Written exercise:
Please revise the records below by replacing "Screen dimensions" with "Display size" everywhere and changing nothing else. Leave the pictures out of your answer.

A block of data:
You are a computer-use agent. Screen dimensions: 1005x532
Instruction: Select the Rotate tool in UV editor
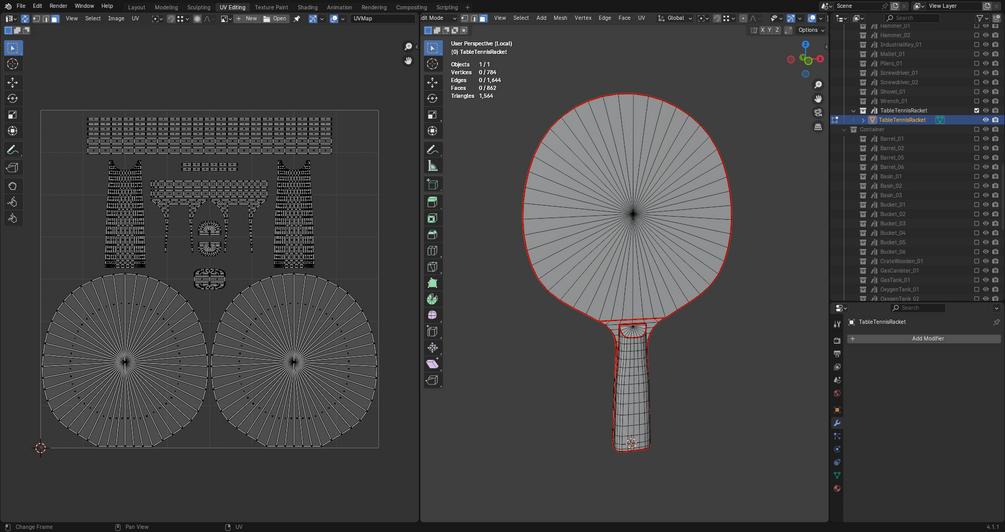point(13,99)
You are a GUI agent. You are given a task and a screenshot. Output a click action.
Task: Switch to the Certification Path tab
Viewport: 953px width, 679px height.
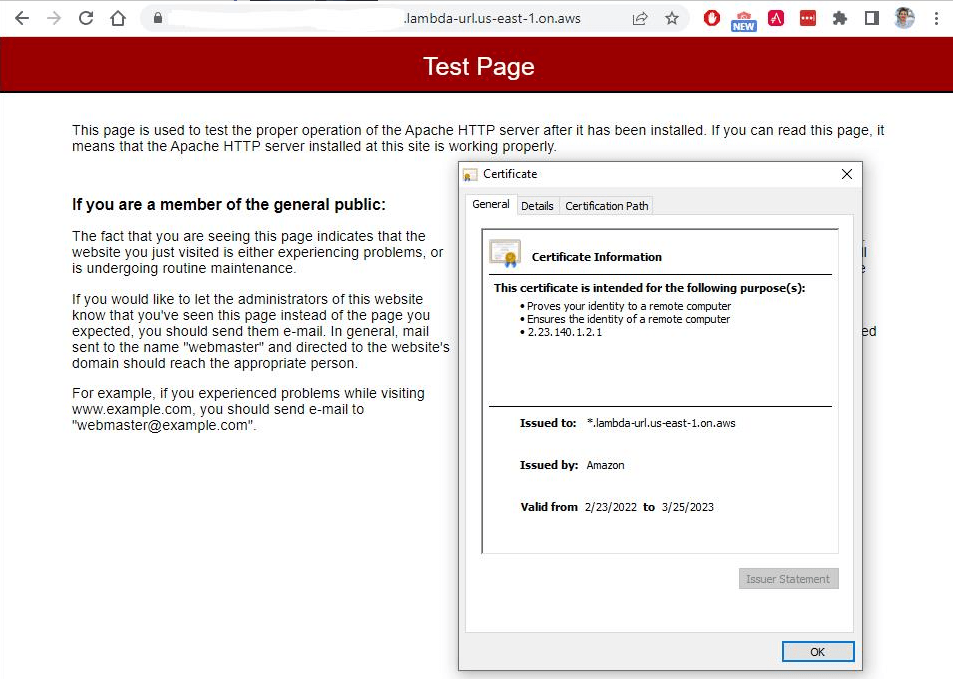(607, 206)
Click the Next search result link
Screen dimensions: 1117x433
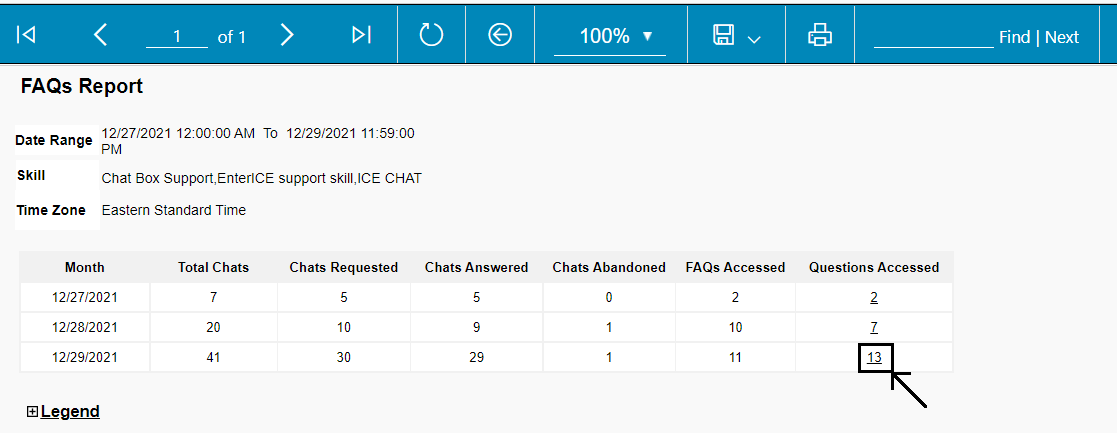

Answer to this problem:
You are a computer-use agent. Display size: 1005x532
Instruction: Select the Rotate tool in UV editor
point(13,99)
You are a GUI agent. You are given a task and a screenshot. Output a click action.
Task: Switch to the Certification Path tab
Viewport: 953px width, 679px height.
(607, 206)
Click the Next search result link
Display size: 1117x433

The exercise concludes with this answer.